• **TEXT BLOCK**:
The factors like the high cost of inputs to unfavourable weather led to supply shortages in the domestic markets of many countries. This resulted in fertilizers falling below the requirements in the global market. Reduced fertilizer availability in the domestic market made several economies implement policies to meet domestic availability. For example, the policies adopted in China led to banning export to the international market, the lead producer and consumer of fertilizer products globally. Late in July 2021, the National Development and Reform Commission decided to curb the export of fertilizers due to the high prices of the products in the domestic market. Such a move resulted in a reduced supply in the international market for fertilizers. The rising coal prices in China have also forced manufacturing companies to cut production. Russia and Egypt have also capped export as a part of their policies. From the geopolitical side, the imposition of economic sanctions by the European Union and the United States on Belarus, which meets one-fifth of the world potash demand, has created uncertainty in the potash market. Such impositions have acted as an essential driver of fertilizer prices. The tensions between Russia and Ukraine have created a supply shortage in the international market and a natural gas price hike.

The global fertilizer crisis hit the country (Mankunnummal, 2022 & 2023). High import dependence, 25% in Urea, 90% in Phosphatic fertilizers and 100% in Potassic fertilizers (GoI. 2022), is making the country the victim of the international fertilizer price hike. Being a high importer of fertilizer products, the prices automatically increase whenever India enters the global market as a buyer, given that the demand and supply determine the international prices. Besides that, India has entered into long-term supply arrangements with other countries.  

Move towards a Policy Shift?

• **OBJECTIVE 1**: Translate this sentence from the fertilizer passage into Spanish: "Russia and Egypt have also capped export as a part of their policies."
• **OBJECTIVE 2**: Rewrite the fertilizer passage between "The global fertilizer" and "with other countries.", inclusive, renaming "global market" to "world market".
• **OBJECTIVE 3**: Take the fertilizer passage further, picking up after its final line.
The lines after this point come from a separate source.

• **SOURCE EXCERPT**:
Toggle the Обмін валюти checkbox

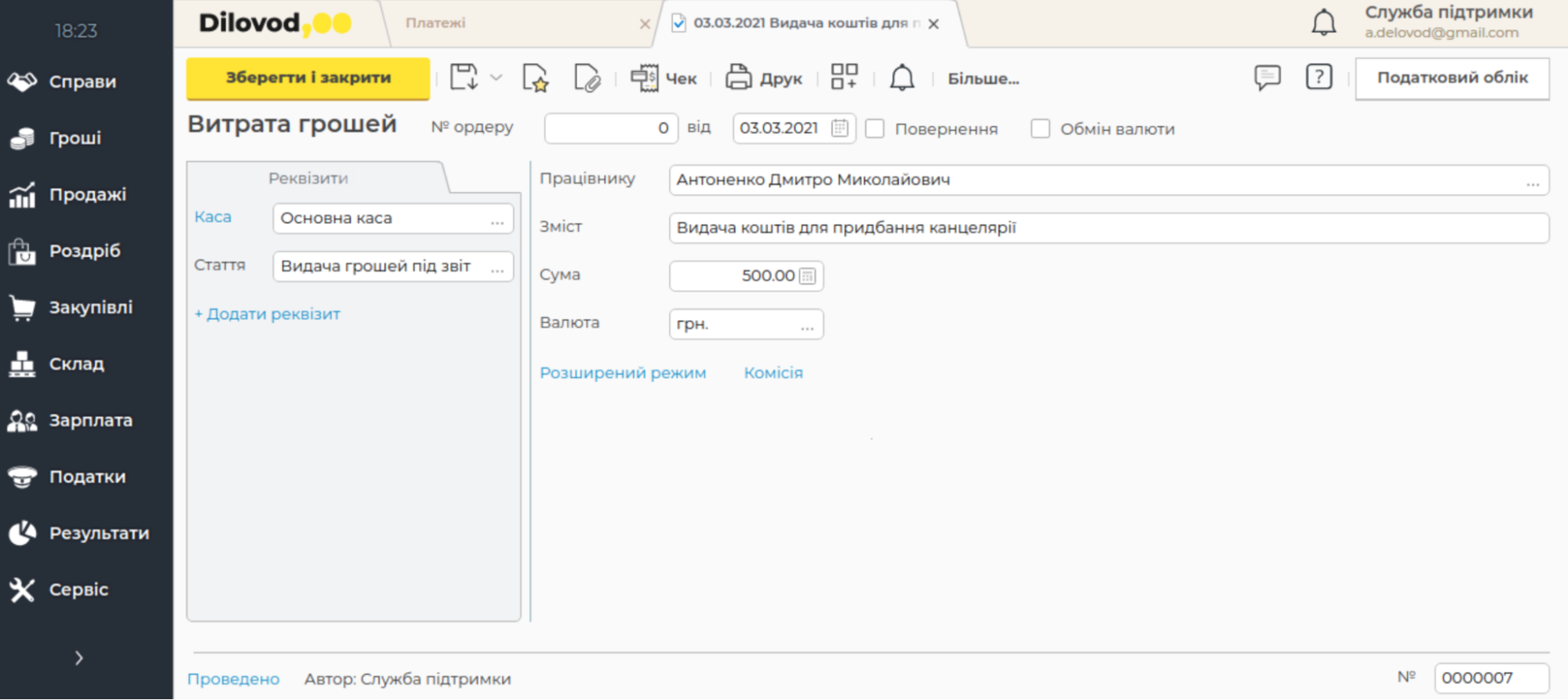(1040, 129)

• **RESPONSE 1**: Rusia y Egipto también han limitado las exportaciones como parte de sus políticas.

• **RESPONSE 2**:
The global fertilizer crisis hit the country (Mankunnummal, 2022 & 2023). High import dependence, 25% in Urea, 90% in Phosphatic fertilizers and 100% in Potassic fertilizers (GoI. 2022), is making the country the victim of the international fertilizer price hike. Being a high importer of fertilizer products, the prices automatically increase whenever India enters the world market as a buyer, given that the demand and supply determine the international prices. Besides that, India has entered into long-term supply arrangements with other countries.

• **RESPONSE 3**:
The subsidy policies adopted in the fertilizer sector had induced the fertilizer consumption in the country. The figure shows India’s fertilizer consumption (kilograms per hectare of arable land) is much below than other countries like China, Bangladesh, Brazil etc. But still, India started pushing hard for Natural Farming nowadays. Where does this push come from?

The increasing fertilizer subsidy is worrying the Government. The government is stressing the need to move towards natural or organic farming to contain the subsidy. This can be seen from Prime Minister Narendra Modi's speeches on 16th December 2021 at National Conclave on Natural Farming to "liberate the country's soil from chemical fertilizers and pesticides" and on 1st January 2022 at a PM-KISAN programme urged the farmers to "switch to the chemical-free method of cultivation". Last year, on 28th May, in the IFFCO seminar, the Prime Minister again pushed for organic farming by saying that 'it is the new mantra' and that it will reduce the dependence on other countries for fertilizer products. Prime Minister had also appealed to the country's farmers to reduce urea use by 50 % in agriculture fields for soil health upgradation and to gradually reduce the use of chemical fertilizers and eventually stop the use to protect soil health (GoI 2023). The Economic Survey 2021-22 (GoI, 2022) also specifies the importance of finding alternative fertilizers and reducing the use of chemical fertilizers in agriculture.  Culminating all these, the government proposed a new programme in the latest budget, 2023-24, which is PM-PRANAM (PM Programme for Restoration, Awareness, Nourishment and Amelioration of Mother Earth) to promote alternative fertilizers in all the states and union territories and incentivize them in balanced use chemical fertilizers, which is possible through reducing the consumption of Urea, the most used nitrogenous fertilizer in India. In this budget, the government is also trying to facilitate the farmers to adopt natural farming through Bhartiya Prakritik Kheti Bio-Input Resource Centres. Recently, in July 2023, the Government announced a policy to promote organic fertilizers in the country through a market development assistance under the umbrella of GOBARdhan (Galvanizing Organic Bio-Agro Resources Dhan) initiative.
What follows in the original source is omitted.